━━ Input records ━━

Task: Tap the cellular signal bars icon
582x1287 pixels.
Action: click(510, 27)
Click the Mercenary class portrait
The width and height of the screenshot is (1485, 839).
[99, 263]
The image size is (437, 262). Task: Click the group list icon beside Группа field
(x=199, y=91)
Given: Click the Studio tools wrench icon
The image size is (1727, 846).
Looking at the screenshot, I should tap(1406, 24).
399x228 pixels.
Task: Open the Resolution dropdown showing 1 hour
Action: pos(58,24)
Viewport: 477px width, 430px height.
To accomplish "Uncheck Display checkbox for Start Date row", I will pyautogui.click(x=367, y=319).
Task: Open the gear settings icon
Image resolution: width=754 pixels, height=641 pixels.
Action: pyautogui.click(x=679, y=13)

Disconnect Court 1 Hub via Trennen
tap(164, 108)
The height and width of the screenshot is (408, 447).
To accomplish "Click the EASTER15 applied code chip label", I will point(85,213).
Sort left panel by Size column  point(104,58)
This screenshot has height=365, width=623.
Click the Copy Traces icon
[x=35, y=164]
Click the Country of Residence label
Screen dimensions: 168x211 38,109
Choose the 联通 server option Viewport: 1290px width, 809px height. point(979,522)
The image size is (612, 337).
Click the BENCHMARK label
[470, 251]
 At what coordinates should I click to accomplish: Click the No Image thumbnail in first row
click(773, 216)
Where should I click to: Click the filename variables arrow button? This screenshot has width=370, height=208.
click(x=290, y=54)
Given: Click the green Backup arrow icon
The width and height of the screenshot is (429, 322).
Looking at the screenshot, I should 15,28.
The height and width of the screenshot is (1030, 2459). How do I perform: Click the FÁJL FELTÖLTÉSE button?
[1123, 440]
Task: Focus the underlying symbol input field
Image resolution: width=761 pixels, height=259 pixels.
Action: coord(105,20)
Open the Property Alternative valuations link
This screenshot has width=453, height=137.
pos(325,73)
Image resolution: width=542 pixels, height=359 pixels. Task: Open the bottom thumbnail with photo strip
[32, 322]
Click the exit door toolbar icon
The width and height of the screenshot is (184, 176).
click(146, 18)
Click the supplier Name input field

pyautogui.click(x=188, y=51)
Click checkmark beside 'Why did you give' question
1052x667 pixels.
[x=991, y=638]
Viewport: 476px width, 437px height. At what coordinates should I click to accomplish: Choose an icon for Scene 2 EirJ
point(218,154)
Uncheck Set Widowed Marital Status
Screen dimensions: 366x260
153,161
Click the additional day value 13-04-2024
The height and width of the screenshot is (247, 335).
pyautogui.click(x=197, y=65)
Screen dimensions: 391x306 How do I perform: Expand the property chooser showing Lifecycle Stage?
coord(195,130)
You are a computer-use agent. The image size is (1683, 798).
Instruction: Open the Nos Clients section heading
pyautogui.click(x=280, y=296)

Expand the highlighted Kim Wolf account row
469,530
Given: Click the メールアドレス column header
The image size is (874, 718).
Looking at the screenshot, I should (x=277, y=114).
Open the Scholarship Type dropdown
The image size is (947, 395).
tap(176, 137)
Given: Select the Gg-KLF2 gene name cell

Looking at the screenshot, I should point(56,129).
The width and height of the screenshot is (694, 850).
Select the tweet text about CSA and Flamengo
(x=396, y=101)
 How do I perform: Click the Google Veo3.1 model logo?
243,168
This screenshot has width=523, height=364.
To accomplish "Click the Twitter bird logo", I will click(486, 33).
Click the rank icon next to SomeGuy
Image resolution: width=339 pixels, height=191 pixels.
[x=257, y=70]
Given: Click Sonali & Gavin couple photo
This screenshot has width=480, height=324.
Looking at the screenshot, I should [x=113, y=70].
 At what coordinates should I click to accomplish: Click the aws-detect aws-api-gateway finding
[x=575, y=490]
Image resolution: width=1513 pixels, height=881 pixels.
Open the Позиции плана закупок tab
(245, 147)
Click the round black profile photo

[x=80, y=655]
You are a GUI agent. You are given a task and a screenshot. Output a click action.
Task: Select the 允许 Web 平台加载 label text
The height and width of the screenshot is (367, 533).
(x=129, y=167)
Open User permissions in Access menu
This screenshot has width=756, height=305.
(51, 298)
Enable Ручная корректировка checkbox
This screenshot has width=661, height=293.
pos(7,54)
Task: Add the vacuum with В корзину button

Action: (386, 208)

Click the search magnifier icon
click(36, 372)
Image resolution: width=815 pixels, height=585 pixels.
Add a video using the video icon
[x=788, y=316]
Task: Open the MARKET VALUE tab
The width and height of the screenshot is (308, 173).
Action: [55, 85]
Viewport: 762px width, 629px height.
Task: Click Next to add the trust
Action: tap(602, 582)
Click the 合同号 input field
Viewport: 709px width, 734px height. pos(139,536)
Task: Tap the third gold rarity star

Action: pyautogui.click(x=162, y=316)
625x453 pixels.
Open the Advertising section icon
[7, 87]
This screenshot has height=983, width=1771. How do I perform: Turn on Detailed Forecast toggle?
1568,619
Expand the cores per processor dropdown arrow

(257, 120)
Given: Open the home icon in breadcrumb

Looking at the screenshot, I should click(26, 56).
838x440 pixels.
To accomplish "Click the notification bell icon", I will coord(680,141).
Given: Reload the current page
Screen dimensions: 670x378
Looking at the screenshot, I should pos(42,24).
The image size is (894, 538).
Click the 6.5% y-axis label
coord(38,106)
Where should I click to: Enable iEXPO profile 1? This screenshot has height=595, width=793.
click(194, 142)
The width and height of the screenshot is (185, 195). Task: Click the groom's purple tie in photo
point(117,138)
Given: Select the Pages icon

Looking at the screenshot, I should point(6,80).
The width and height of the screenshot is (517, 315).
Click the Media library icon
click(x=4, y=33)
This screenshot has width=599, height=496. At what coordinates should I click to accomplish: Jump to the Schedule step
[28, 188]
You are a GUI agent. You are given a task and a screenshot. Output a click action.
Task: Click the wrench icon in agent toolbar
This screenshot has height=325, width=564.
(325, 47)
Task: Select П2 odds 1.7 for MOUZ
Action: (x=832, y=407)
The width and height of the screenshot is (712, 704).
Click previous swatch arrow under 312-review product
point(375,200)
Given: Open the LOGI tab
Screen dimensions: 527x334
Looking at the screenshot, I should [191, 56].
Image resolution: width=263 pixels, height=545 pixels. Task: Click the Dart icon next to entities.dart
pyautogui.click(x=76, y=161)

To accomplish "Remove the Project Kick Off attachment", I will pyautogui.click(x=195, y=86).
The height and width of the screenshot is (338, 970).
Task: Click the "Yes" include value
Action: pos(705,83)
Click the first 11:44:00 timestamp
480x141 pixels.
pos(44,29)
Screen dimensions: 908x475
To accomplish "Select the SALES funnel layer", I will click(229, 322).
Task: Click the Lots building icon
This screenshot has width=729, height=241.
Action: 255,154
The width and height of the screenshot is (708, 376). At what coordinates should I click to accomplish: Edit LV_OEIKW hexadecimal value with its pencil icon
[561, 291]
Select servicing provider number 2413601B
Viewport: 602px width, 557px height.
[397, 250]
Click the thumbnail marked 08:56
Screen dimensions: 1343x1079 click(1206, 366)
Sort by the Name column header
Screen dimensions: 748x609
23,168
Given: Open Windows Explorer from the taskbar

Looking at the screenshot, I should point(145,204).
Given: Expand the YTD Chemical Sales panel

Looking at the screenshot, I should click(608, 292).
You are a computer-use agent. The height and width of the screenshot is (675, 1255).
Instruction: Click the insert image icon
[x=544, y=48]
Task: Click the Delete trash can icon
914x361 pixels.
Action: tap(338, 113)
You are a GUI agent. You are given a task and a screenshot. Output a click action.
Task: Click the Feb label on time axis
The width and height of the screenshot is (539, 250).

━━━

In the data above, find the line that contains "582x1287 pixels." and the line that contains "Given: Click the Studio tools wrench icon". Repeat exactly those lines and every line between them, and only those.

582x1287 pixels.
Action: click(510, 27)
Click the Mercenary class portrait
The width and height of the screenshot is (1485, 839).
[99, 263]
The image size is (437, 262). Task: Click the group list icon beside Группа field
(x=199, y=91)
Given: Click the Studio tools wrench icon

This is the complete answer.